Query on authorizing to Microsoft Graph with SSO flow in Outlook Add-Ins.

Question

Hi Team,

Referring to the comments by Microsoft in the link:

https://learn.microsoft.com/en-us/answers/questions/2117658/access-token-validation-failure-invalid-audience-i

“From this document, token A obtained only through Add-in calls getAccessToken() cannot be used to access the Graph API directly. You also need to send an HTTP request to the server segment to get the new access token B with Microsoft Graph permissions. Check whether you have obtained token B according to the documentation. Could you please assist with the following queries arises when referring to below diagram:”

 

• It is clear that, from within an Outlook Add-In, “Authentication Token”, retrieved via getAccessToken() office API, cannot be used to access the Graph API directly.
• Microsoft refers the following flow for calling Microsoft Graph APIs, from an Outlook Add-In, using the getAccessToken(). Authorize to Microsoft Graph with SSO - Office Add-ins | Microsoft Learn

Regarding the same, we have a few queries:

1. . What does "Office Add-In server-side code" refer to?
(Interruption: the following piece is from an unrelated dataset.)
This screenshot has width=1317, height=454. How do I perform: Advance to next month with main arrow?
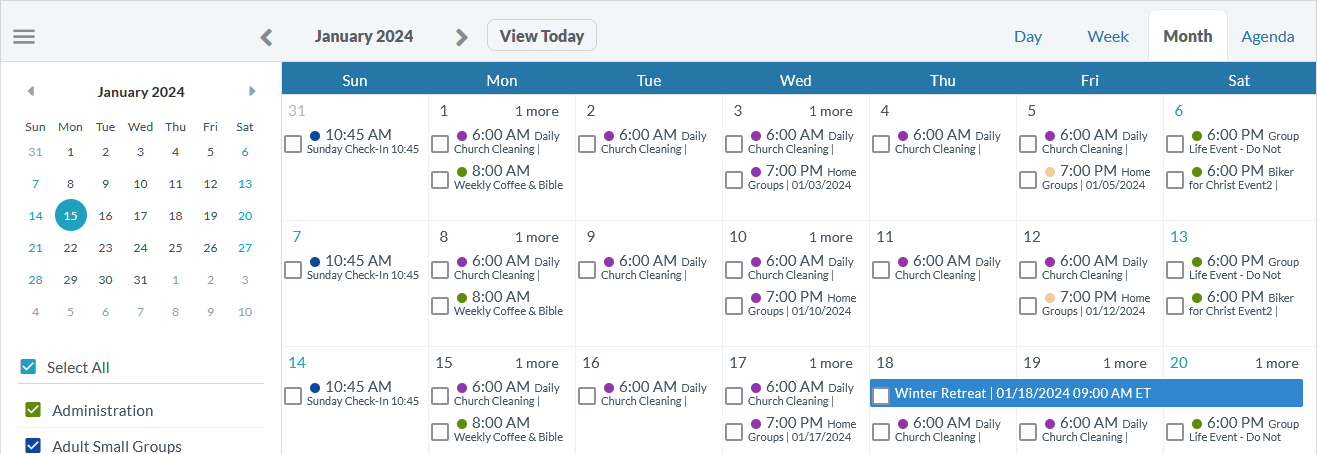coord(461,37)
Is it a backend web-service (e.g., built in Node.js, Java, etc.)?
2. Is there a way to call the Microsoft Graph API directly from the “Office Add-in client-side code”, instead of calling them from "Office Add-In server-side code"?
3. Is it possible to use access token A to generate access token B that too on the client side? i.e., Can step 6# be executed on “Office Add-in client-side code”, instead of "Office Add-In server-side code"?